TEXT TO READ:
FluffyAIcode · 2026-06-14T02:50:00Z

What

Runs and records both requested tests against the AR-verifier + dLLM-proposer architecture, plus syncs the conclusions into the README. Adds the load-test harness, bridge presets, the cross-host RTT-sweep mode, evidence JSONs, and ADR 0014.

Case 1 — agent connection capacity (RAN on Mac mini M4)

scripts/research/grpc_agent_capacity_loadtest.py ramps N concurrent agents (independent gRPC channel + session each) against one RuntimeService. Two presets: agent-capacity-loadtest (light) and agent-capacity-stress (per-agent context prefill + raised FD limit).

Light sessions: 256/256 concurrent agents, zero errors; per-session KV bounded 7.80 MB; node KV bound ≈2.0 GB; server RSS flat ~3.85 GB.
Stress (window 256, per-agent ctx prefill, FD→100k): FD is not the ceiling; memory scales with capacity × window (cap 2048 → ~11.5 GB RSS, theoretical node bound ~61 GB > 24 GB RAM → capacity must be RAM-sized); the binding limit is single-tenant serialization — create latency linear (3→12→25→45 s for N=1→4→8→16), so clean heavy-context concurrency tops out at ~8 agents (vs 256 light).

Case 2 — cross-host proposer/verifier (MEASURED on H200)

The GPU-proposer ⇄ Mac-verifier token-level draft plane is design-only (no CapabilityService/ProposeBlock) — so I measured the WAN penalty directly: the fused engine re-timed with one injected proposer↔verifier round-trip per block on the real Gemma-4-26B + DFlash (H200 NVL):

per-block RTT	0 (co-located)	15 ms (LAN)	30 ms	60 ms	100 ms	150 ms
vs AR	2.20×	1.81×	1.50×	1.22×	0.98× (break-even)	0.77× (loss)

Break-even ≈100 ms/block. Cloud↔desk WAN (30–150 ms) straddles/exceeds it; LAN (≤15 ms) keeps the 1.8–2.2× win. Quantifies, on real compute, why the cross-host draft data plane must be LAN — WAN = control + tool plane (the Mac bridge), LAN = co-located data plane.

Also records the served-MLX-gemma gap (MLXSinkWindowVerifier can't resolve the gemma-4 nested config — a v0.4 item).

Files

scripts/research/grpc_agent_capacity_loadtest.py (+ --context-len, FD raise)
scripts/research/k3_specdecode_gpu_bench.py (+ --rtt-sweep cross-host mode)
inference_engine/bridge/manifest.py + test (agent-capacity-loadtest, agent-capacity-stress presets)
docs/adr/0014-…md + docs/adr/README.md; README.md (synced)

COLLECTED MATERIAL:
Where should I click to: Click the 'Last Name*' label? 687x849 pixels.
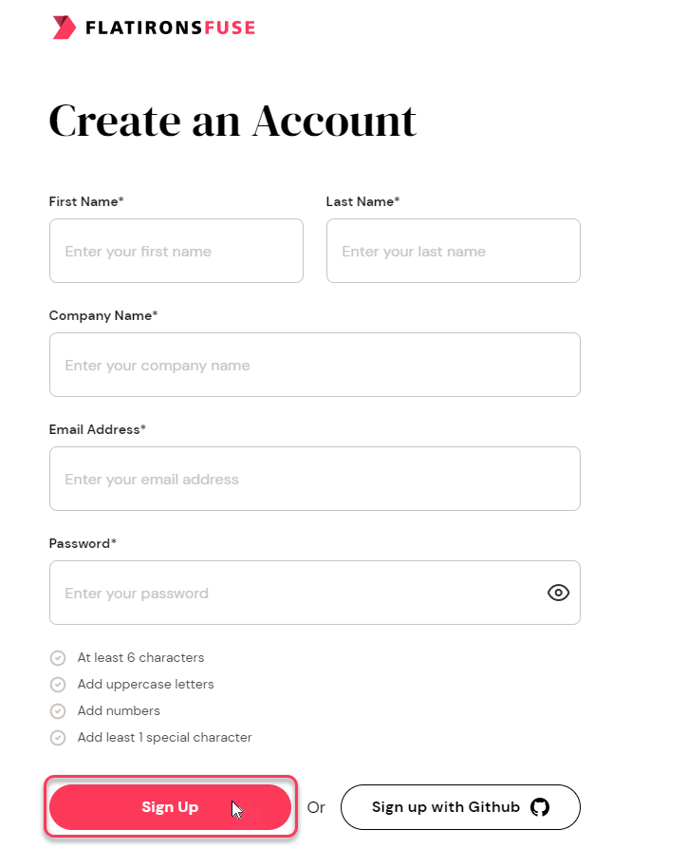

LIST OF TASKS:
A. Using the text on the agent-capacity and cross-host tests, decide whether each statement agrees with it. Answer yes or no for each, and quote the exact words of the text that decide it.
(i) In the light-session run, all 256 concurrent agents connected without any errors.
(ii) In the stress run, the file-descriptor limit turned out to be the binding ceiling.
(iii) At a per-block round-trip of 60 ms, the speedup over AR had already dropped below break-even.
B. According to the text on the agent-capacity and cross-host tests, which machine ran the agent connection capacity test?
The material that comes after the text is not needed for this work.

RESPONSES BY TASK:
A.
(i) Yes: "256/256 concurrent agents, zero errors"
(ii) No: "FD is not the ceiling"
(iii) No: "Break-even ≈100 ms/block"

B. A Mac mini M4.